What you need to do: Search the listing below for the word "computer" and copy each line that holds it.

Supplied records:
####
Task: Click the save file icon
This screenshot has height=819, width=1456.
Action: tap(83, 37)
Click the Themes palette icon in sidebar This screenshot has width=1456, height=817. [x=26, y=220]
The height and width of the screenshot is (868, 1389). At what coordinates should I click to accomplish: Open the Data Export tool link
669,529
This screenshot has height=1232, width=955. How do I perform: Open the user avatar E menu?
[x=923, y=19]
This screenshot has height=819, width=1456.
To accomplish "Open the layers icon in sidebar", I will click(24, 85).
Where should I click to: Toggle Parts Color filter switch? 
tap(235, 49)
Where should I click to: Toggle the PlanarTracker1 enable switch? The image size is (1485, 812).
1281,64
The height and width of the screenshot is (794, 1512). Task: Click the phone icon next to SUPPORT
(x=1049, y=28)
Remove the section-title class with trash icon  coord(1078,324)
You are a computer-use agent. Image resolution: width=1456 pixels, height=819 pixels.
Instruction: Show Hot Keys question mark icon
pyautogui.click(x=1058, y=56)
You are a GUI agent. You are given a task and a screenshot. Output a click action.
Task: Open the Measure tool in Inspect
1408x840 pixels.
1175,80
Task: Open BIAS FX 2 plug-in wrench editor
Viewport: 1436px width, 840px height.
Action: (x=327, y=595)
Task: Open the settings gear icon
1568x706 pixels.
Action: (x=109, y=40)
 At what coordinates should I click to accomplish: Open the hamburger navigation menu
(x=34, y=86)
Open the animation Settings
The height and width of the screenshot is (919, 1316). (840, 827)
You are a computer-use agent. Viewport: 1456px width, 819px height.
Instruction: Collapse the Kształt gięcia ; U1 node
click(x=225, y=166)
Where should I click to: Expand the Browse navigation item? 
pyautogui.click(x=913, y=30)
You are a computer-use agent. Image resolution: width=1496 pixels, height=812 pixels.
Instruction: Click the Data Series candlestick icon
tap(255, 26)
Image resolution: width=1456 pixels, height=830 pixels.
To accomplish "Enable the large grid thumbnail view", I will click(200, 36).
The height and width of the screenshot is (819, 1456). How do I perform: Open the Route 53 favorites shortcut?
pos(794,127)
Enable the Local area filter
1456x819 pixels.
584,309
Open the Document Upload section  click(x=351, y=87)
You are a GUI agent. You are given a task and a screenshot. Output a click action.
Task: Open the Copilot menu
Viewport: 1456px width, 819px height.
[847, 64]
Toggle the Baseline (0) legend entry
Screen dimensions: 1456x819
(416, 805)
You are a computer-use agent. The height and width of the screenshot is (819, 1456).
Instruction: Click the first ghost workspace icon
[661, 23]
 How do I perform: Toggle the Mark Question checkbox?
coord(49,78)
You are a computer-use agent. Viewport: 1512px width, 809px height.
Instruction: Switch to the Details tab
####
Result for this exercise:
You are a computer-use agent. Image resolution: width=1456 pixels, height=819 pixels.
You are a computer-use agent. Viewport: 1456px width, 819px height.
You are a computer-use agent. Image resolution: width=1496 pixels, height=812 pixels.
You are a computer-use agent. The height and width of the screenshot is (819, 1456).
You are a computer-use agent. Viewport: 1512px width, 809px height.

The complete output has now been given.